(Items in a dataset)
----------------------------------------
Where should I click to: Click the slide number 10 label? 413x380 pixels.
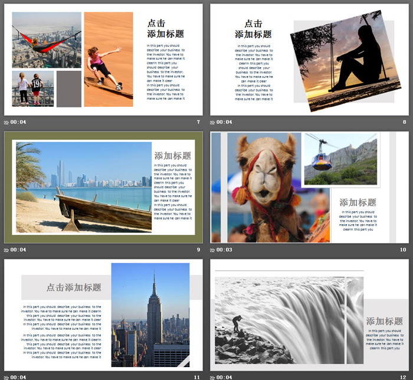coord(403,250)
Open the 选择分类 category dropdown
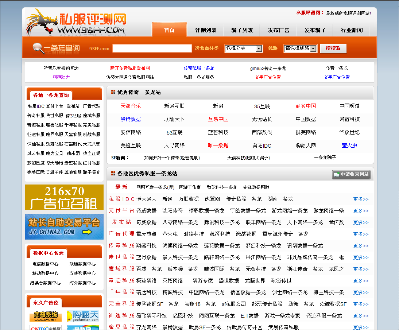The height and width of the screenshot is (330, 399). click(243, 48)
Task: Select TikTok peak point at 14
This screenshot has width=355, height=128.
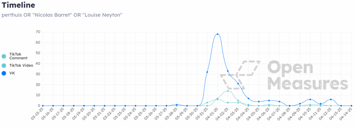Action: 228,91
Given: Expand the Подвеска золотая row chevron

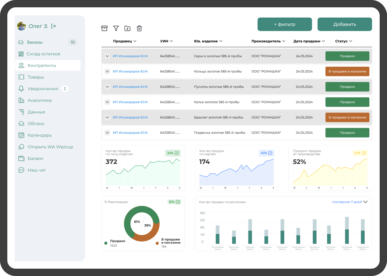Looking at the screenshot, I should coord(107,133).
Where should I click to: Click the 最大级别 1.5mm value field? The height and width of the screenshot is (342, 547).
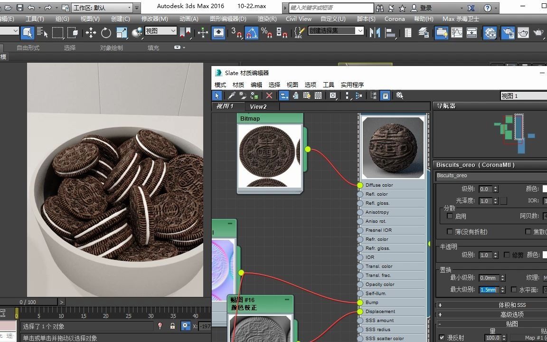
----------------------------------------
(GIVEN PROBLEM)
Edit all of the material above so that "dropdown" becomes "drop-down menu", and reproduce every line otherwise unchanged. Leave the pictures out of your answer.

(CORRECT ANSWER)
Where should I click to: Click the slide number 10 label? 413x380 pixels.
coord(403,250)
Open the 选择分类 category drop-down menu
The height and width of the screenshot is (330, 399). click(243, 48)
Task: Select TikTok peak point at 14
This screenshot has width=355, height=128.
Action: 228,91
Given: Expand the Подвеска золотая row chevron

Looking at the screenshot, I should coord(107,133).
Where should I click to: Click the 最大级别 1.5mm value field? The height and width of the screenshot is (342, 547).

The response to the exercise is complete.